[Dataset entries]
• • • •
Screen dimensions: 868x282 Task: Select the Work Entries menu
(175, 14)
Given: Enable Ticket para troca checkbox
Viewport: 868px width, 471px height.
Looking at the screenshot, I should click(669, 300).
• • • •
▶ _What you have to do_
Set the entries down again, unchanged and complete.

▶ _Result of this task_
Screen dimensions: 868x282 Task: Select the Work Entries menu
(175, 14)
Given: Enable Ticket para troca checkbox
Viewport: 868px width, 471px height.
Looking at the screenshot, I should click(669, 300).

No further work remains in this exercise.